▶ RECORDED DATA:

┌──

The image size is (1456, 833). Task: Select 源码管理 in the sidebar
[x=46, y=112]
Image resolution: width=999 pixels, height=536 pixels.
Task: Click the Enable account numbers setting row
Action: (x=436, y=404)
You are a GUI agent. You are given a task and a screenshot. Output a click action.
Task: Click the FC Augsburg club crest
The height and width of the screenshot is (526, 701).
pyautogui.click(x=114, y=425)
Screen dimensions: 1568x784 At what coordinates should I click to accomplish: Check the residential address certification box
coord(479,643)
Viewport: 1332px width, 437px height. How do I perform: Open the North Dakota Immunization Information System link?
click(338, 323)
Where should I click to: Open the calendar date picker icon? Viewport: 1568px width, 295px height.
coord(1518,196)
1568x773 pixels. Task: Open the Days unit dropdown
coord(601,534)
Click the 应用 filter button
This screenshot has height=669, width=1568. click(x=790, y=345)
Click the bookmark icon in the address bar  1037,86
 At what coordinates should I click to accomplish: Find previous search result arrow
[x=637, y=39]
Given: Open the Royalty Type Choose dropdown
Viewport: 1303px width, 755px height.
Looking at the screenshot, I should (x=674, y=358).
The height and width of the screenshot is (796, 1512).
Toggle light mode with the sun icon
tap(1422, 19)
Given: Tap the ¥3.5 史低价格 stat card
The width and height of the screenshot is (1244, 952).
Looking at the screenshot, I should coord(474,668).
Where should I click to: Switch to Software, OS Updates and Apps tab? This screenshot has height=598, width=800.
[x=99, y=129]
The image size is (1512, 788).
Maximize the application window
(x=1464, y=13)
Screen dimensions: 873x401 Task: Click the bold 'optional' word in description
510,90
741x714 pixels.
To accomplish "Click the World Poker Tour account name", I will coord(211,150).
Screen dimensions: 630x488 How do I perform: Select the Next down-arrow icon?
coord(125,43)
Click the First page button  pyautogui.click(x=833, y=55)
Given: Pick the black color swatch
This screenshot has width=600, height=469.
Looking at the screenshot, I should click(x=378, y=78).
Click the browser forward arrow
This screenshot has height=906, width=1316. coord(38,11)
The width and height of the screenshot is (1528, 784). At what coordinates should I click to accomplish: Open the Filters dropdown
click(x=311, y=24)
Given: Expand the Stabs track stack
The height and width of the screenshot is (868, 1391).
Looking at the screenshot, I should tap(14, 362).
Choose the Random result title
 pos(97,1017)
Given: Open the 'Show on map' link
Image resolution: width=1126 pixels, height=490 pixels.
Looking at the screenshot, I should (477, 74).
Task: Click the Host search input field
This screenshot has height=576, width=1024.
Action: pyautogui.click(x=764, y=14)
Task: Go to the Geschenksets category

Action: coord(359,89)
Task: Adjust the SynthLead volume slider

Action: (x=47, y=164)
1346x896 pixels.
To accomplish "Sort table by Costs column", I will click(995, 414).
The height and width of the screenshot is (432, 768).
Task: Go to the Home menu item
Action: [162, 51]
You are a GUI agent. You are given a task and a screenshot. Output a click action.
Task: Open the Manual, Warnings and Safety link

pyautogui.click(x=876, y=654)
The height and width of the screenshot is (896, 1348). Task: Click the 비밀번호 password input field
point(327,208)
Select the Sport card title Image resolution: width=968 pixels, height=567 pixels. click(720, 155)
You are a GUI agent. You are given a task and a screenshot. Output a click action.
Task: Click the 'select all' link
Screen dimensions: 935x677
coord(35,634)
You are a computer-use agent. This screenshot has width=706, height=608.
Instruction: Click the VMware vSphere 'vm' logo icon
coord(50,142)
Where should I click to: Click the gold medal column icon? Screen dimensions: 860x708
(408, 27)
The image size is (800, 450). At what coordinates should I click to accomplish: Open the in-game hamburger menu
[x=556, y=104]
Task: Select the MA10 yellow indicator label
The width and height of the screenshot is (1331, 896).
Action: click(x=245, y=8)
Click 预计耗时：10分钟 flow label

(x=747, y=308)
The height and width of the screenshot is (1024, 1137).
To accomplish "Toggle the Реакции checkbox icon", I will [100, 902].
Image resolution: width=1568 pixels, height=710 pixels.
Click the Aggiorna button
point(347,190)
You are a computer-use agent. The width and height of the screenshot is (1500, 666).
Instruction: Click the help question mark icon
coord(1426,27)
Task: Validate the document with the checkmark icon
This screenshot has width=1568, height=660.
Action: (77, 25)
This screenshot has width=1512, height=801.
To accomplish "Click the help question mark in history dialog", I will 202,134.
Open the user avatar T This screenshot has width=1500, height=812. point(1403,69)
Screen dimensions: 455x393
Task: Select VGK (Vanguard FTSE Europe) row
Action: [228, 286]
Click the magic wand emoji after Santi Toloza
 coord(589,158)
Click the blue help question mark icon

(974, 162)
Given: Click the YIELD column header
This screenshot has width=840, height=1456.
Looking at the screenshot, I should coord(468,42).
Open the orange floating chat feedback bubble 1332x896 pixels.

└──

▶ TASK STATEMENT:
Extract each line of the records above that contains the string "what", copying it unchanged.

▶ TASK RESULT:
Screen dimensions: 1568x784 At what coordinates should I click to accomplish: Check the residential address certification box
 At what coordinates should I click to accomplish: Find previous search result arrow
The width and height of the screenshot is (1528, 784). At what coordinates should I click to accomplish: Open the Filters dropdown
The image size is (800, 450). At what coordinates should I click to accomplish: Open the in-game hamburger menu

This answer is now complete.